Ron Amazzalorso grew up at 96th and Avenue N, a street referred to as “Goat Street” because goats were once raised there. Avenue M was referred to as “Cow Street” for the same reason. Many discussions at local bars debated which of these nicknamed streets produced the better athletes.
Ron and his friends were gym rats and everyday weather permitting, they would gather at Piotrowski Park, to choose sides for a 16-inch softball game. Mr. Janess, the park supervisor, would distribute the softballs and bats for the pickup games. Everyday Ron and his friends hoped that Mr. Janess would hand out the new softballs. Because Ron would hang around each day after the games to help with cleanup, he became Mr. Janess’ favorite and was often able to score a new softball with Mr. Janess telling them “this is the last time I do this.”
Their lives revolved around sports at the park and at other sites around the city. They would load-up Mr. Janess’ car (sometimes putting guys in the trunk if they couldn’t fit inside the car) and compete at other parks, winning championships and making positive memories. These days inspired Ron to become a park supervisor, a position he held for thirty years with the Chicago Park District.

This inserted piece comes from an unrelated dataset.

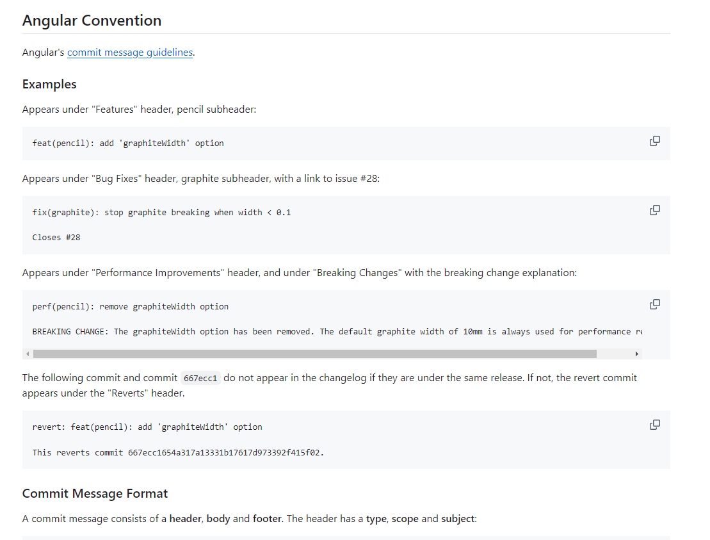Click the Examples subheading
Viewport: 710px width, 540px height.
[x=49, y=85]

Ron graduated from George Washington High School in 1965, received his draft notice six months later, and ended up in Viet Nam. He returned home in 1968 and started his softball career with neighborhood teams and then competed at Calumet Park when it formed a league that featured some of the best team on the South Side. Bobby Mantai, a top player on the South Side, recruited Ron to play with his team 3 Star Erector for a tournament the following Saturday. They were undefeated through the weekend as was the softball team E.R.V. These two powerhouse teams entered the seventh inning with one out and Ron on second base. Bob Bradich, a power hitter, hit a long fly ball to right field, Ron tagged-up, and beat the throw home to score the winning run. From that day forward, 16-inch softball ran through Ron’s veins.
His career with the Eastsiders began when his team was playing them in the Calumet Park League championship game when Ron impressed their manager John Maribelli with a couple of hits, a homerun, and a throw to second that ended the game, securing the championship by one run. He went on to play five decades for the Eastsiders.

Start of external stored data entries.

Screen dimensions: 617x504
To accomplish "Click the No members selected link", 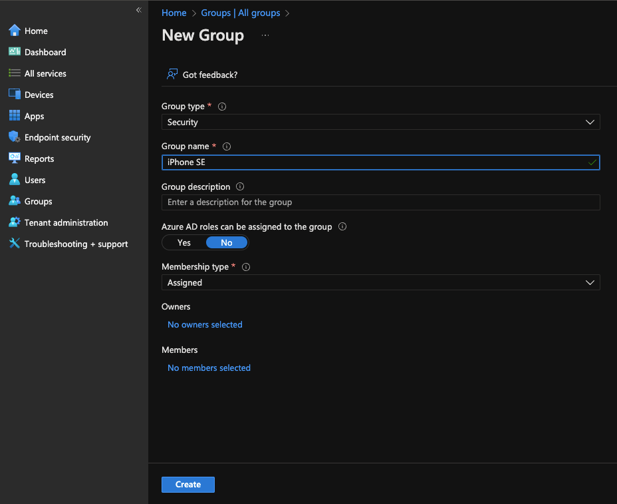I will click(209, 368).
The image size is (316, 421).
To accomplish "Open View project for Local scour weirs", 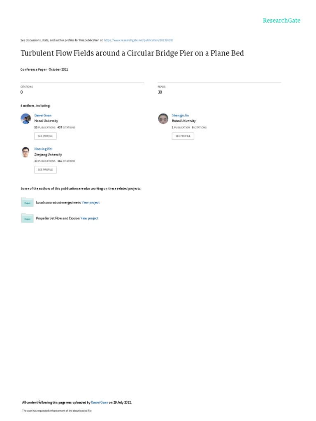I will click(91, 203).

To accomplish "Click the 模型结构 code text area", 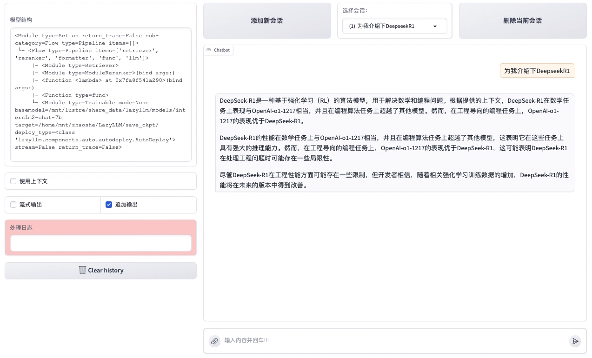I will [x=100, y=94].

In 1978, the Eastsiders needed a pitcher, so Ron switched from centerfield to pitcher. He honed his skills and learned the tricks of the trade and defensive skills. The Eastsiders began playing in leagues and tournaments throughout the South Side and suburbs. They went on to win the championships of many leagues and won over one hundred tournaments. He started playing five days a week in two games a night on Tuesday and Thursday with late games in Blue Island and Harvey. He also played in tournaments on weekends. Besides the Eastsiders, Ron also played for Pete’s Hideaway, Huns, Lakeside Inn, T.J.’s, Speed, Indios, O’Hara’s, Little Rays, and ERV 10th Ward.
Ron played centerfield because he was fast and had great hands. He batted fourth behind Tom Newman. (HOF) He hit for power but could also hit to all fields for a high average. He played at Calumet Park in the Veterans Tournament in 1976 and hit three home runs to help his team win the championship. He received the MVP award for his efforts. He was also named to All Star Team in the men’s league in Harvey in the 80’s.

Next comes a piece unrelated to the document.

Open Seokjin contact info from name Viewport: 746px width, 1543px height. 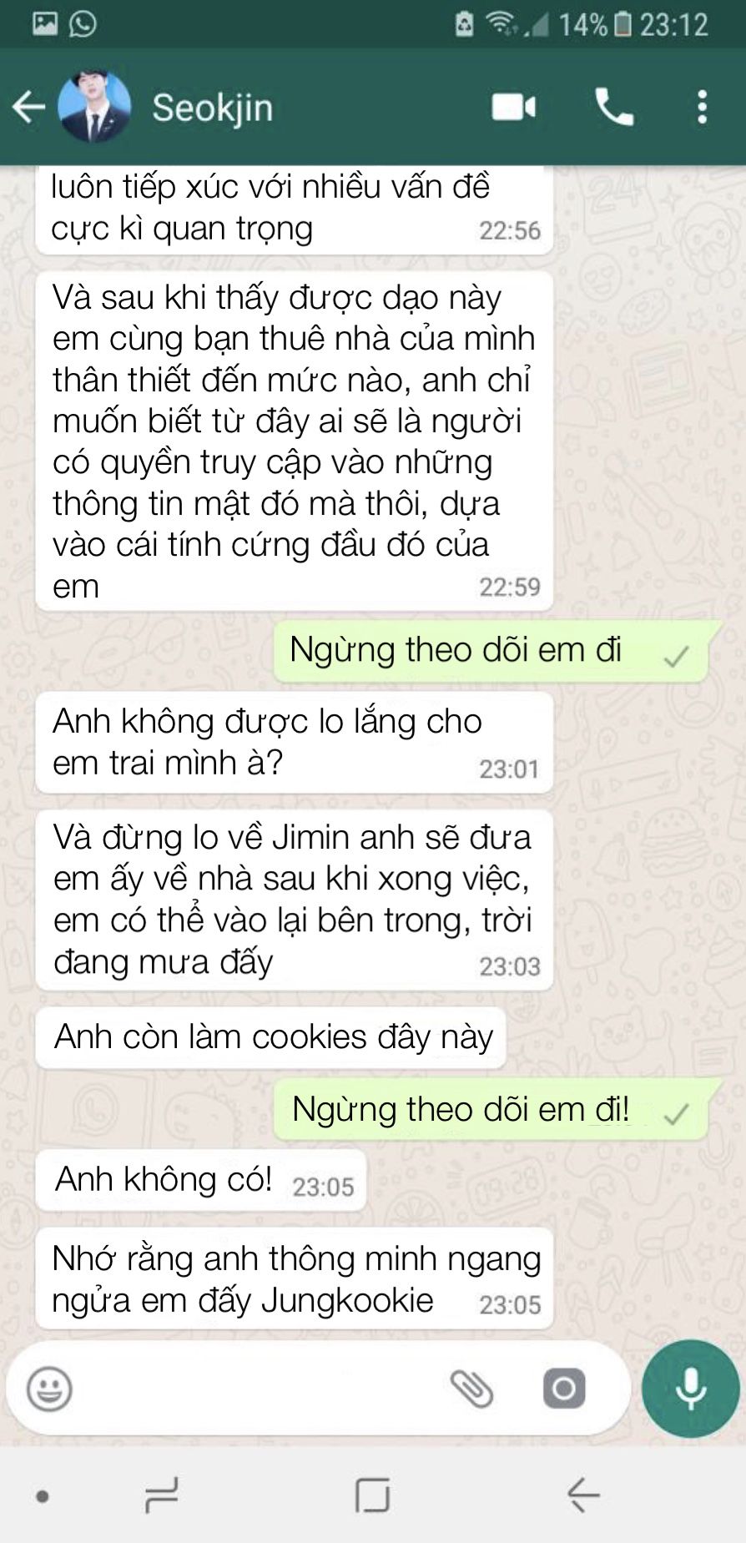[213, 108]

Ron played on a great team, never let the team down, and formed many long-lasing relations. Five decades later, the core of the team still gets together to rehash old memories. Ron thanks his wife, Fran, for the many sacrifices she made and his daughter, Nikki, for coming to his games when his wife worked weekends. He thanks God for his health. Ron is a retired supervisor for the Chicago Park District. His wife, Fran, is a retired nurse.